Furthermore, Roku has built a platform specifically designed to bring content providers, audiences, and advertisers together. With its data-gathering capabilities, advertisers can better tailor ad placement to reach their desired audiences.

Although the tech bear market and an advertising slump hammered its stock, Roku's audience grew 16% to 70 million in 2022. Its ease of use and neutrality among providers continue to draw users. And interestingly, The Roku Channel has not threatened that neutral perception even though it grew engagement by 85% during 2022.
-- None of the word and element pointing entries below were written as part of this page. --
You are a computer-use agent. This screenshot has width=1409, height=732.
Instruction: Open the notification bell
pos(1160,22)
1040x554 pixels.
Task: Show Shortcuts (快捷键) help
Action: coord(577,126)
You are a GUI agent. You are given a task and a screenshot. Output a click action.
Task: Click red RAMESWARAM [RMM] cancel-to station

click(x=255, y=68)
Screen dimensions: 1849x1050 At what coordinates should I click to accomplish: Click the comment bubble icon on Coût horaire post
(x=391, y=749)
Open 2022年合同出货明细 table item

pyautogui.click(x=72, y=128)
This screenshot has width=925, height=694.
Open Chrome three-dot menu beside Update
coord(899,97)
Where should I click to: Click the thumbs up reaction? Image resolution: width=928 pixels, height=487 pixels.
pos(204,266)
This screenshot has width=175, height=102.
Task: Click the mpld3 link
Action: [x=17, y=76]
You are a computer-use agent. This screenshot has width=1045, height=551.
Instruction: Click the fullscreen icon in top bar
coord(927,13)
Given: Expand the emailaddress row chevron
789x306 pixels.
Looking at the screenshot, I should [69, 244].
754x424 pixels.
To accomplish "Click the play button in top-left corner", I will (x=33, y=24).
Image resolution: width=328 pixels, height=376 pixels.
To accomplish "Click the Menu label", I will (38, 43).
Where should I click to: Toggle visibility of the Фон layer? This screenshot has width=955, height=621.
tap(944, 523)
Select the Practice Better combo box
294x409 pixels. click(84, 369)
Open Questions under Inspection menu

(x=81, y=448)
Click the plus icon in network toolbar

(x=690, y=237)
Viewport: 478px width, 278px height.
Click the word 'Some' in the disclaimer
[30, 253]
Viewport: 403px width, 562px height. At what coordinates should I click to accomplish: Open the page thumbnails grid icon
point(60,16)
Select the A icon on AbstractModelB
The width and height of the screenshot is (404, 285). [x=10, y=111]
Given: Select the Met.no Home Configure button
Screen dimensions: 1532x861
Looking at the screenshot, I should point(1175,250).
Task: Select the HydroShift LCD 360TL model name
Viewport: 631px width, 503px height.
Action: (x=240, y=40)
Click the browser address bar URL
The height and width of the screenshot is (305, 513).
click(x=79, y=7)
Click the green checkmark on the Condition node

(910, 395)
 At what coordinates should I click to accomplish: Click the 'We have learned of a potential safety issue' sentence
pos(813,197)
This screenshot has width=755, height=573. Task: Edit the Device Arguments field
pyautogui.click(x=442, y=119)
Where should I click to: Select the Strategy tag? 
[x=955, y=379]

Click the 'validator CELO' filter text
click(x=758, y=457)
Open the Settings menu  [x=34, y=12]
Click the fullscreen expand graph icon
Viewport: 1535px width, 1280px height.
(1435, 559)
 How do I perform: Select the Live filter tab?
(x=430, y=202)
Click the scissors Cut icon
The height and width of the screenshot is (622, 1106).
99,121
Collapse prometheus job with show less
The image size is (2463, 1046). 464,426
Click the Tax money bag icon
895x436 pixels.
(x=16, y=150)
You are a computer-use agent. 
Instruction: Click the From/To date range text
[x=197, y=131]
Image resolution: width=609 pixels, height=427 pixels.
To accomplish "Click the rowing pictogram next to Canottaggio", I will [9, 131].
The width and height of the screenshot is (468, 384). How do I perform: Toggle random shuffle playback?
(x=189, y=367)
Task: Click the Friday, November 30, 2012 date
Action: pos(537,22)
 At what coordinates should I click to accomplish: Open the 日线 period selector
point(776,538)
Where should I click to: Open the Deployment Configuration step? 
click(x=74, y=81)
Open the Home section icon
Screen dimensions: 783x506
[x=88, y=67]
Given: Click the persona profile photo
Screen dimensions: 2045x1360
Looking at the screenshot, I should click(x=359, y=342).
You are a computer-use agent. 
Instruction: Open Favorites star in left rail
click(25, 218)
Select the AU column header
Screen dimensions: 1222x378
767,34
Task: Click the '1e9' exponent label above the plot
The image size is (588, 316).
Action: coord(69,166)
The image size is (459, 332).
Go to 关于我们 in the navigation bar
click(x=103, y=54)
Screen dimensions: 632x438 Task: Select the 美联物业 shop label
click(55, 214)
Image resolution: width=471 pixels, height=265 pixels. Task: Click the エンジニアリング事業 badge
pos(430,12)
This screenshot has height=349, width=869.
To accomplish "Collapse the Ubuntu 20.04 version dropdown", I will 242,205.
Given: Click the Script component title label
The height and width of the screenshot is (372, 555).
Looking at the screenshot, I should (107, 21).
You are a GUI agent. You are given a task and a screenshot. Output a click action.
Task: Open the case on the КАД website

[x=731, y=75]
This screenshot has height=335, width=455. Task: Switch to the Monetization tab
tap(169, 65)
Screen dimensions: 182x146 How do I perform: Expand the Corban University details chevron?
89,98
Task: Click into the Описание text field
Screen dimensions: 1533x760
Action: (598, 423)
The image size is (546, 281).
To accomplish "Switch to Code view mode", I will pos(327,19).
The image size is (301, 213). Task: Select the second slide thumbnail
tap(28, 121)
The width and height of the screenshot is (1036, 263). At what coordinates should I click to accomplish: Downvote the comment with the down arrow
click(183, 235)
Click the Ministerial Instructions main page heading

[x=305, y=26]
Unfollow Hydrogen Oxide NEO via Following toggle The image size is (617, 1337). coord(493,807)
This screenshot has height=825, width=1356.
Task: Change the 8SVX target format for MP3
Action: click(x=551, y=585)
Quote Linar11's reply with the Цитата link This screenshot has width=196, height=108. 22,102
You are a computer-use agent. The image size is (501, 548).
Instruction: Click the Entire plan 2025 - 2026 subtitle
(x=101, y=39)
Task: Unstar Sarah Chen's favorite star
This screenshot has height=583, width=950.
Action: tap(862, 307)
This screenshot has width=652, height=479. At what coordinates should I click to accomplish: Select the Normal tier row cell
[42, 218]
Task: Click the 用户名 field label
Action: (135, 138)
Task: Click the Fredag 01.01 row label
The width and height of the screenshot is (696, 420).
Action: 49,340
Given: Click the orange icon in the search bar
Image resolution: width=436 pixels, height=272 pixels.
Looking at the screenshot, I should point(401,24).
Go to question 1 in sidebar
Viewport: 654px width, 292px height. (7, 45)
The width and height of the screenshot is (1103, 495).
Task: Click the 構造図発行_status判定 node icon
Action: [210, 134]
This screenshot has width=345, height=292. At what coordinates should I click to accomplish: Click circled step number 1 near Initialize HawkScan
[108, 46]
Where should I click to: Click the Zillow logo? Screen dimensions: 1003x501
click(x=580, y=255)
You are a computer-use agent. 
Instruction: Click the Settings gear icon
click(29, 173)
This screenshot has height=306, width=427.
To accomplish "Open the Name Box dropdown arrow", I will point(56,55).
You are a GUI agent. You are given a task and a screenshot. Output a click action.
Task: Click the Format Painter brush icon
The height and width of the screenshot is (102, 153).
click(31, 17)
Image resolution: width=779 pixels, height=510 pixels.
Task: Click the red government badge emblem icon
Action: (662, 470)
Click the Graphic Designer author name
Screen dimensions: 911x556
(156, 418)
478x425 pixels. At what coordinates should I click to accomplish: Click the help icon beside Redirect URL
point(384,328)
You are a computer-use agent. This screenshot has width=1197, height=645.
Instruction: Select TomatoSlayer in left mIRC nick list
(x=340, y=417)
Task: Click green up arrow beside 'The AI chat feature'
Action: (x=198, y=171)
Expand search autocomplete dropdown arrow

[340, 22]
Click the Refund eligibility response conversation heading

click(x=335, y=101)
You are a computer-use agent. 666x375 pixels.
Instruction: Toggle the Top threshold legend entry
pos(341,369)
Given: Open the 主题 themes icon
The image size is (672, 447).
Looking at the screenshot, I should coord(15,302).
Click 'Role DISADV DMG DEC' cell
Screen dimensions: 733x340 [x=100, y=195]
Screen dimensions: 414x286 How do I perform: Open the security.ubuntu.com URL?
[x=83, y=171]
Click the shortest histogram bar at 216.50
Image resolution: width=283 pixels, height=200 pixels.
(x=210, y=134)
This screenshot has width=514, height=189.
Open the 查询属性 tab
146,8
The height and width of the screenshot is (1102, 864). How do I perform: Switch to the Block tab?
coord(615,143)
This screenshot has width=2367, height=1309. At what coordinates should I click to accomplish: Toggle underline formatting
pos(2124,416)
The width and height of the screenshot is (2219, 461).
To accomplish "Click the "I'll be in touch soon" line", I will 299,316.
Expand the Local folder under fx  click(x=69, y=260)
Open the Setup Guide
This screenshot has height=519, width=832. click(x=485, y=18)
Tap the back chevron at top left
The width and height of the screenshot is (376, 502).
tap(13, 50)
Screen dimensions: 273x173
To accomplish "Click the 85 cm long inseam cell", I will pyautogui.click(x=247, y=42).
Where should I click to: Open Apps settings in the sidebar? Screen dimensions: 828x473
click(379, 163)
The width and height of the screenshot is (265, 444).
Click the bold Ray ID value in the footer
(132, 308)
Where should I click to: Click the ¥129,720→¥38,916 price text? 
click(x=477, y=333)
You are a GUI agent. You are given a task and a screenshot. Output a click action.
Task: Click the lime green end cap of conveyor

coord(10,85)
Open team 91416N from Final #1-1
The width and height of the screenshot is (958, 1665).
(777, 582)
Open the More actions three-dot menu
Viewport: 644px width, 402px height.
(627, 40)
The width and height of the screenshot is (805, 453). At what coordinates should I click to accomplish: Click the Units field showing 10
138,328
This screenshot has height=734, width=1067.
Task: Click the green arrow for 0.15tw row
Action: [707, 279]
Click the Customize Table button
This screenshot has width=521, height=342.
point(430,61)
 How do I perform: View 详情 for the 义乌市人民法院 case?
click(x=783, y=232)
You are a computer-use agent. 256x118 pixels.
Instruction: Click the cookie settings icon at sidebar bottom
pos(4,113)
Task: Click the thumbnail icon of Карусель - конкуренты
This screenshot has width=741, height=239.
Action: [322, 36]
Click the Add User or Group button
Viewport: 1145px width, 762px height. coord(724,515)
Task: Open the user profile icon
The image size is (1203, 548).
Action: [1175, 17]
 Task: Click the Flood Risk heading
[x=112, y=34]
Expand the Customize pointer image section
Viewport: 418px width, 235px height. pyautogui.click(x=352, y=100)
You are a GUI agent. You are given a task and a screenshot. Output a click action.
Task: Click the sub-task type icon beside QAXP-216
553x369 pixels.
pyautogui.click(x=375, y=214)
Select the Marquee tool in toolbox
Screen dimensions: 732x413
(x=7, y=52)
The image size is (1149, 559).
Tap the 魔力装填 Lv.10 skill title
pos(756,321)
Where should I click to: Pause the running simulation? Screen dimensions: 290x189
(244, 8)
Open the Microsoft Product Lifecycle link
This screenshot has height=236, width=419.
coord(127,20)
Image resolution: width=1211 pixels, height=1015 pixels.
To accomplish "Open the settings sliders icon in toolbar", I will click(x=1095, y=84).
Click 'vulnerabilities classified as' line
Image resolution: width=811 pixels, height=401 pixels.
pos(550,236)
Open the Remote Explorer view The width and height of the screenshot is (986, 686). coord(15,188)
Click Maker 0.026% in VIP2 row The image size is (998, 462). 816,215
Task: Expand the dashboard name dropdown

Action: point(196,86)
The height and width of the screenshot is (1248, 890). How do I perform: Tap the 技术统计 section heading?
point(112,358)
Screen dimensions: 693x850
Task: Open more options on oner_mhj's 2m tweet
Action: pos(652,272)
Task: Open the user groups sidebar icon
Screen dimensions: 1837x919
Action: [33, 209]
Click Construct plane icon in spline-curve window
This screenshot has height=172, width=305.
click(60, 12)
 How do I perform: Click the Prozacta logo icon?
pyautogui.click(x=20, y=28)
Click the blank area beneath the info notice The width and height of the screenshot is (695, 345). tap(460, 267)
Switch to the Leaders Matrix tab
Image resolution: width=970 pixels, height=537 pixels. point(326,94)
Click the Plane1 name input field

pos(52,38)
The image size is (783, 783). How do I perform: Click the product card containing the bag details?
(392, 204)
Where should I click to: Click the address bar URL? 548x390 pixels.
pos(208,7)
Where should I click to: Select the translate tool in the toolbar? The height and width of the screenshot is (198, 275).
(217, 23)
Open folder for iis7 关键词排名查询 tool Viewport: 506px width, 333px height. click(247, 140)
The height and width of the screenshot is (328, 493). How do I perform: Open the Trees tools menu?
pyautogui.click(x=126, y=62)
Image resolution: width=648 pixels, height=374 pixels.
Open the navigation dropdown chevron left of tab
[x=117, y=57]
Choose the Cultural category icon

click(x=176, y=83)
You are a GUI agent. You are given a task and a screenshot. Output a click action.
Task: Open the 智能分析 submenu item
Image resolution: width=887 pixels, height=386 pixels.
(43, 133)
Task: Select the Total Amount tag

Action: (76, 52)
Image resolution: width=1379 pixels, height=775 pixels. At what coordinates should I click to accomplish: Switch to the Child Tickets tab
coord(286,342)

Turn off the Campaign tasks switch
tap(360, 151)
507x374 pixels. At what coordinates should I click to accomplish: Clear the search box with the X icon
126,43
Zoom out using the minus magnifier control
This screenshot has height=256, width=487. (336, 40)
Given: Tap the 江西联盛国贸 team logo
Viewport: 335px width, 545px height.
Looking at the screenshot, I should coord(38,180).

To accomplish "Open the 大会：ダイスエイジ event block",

Admittedly, Roku's revenue of $3.1 billion rose only 13% after surging 55% in 2021. Also, rapid increases in costs and expenses led to a net loss of $498 million, versus a profit of $242 million in 2021.

Still, a P/S ratio of 3 seems to factor in its current troubles, especially considering its record sales multiple of 33 in 2021. As the move toward streaming continues, the company should have plenty of room to run as more ad spending shifts from traditional TV to streaming platforms like Roku.

3. Unity Software

At first glance, Unity may look like it is past its prime. Its primary industry -- gaming -- has gone into a slump now that the lockdowns ended and gamers spend more time offline. Moreover, its software platform made it a candidate to become a building block of the metaverse. But since the public lost interest in that online world, Unity stock has suffered further.

However, the shares appear poised for a comeback in other respects. Unity completed its merger with app developer ironSource, giving it tools that could make gaming development a more interactive process. And despite its struggles in 2022, growth continued, with revenue climbing 25% year over year to $1.4 billion.

Admittedly, rising costs and expenses increased losses to $919 million versus $533 million in 2021. Still, from a non-GAAP standpoint, Unity earned $13 million in Q4 after backing out expenses such as stock-based compensation. Also, the company forecasts revenue of $2.05 billion to $2.2 billion in 2023, an increase of 53% at the midpoint, indicating a significant recovery in its growth rate.

Unity stock has fallen more than 80% from its 2021 high. Still, with a P/S ratio of less than 7, it may be at a valuation that could attract buyers once investors see revenue growth surging higher.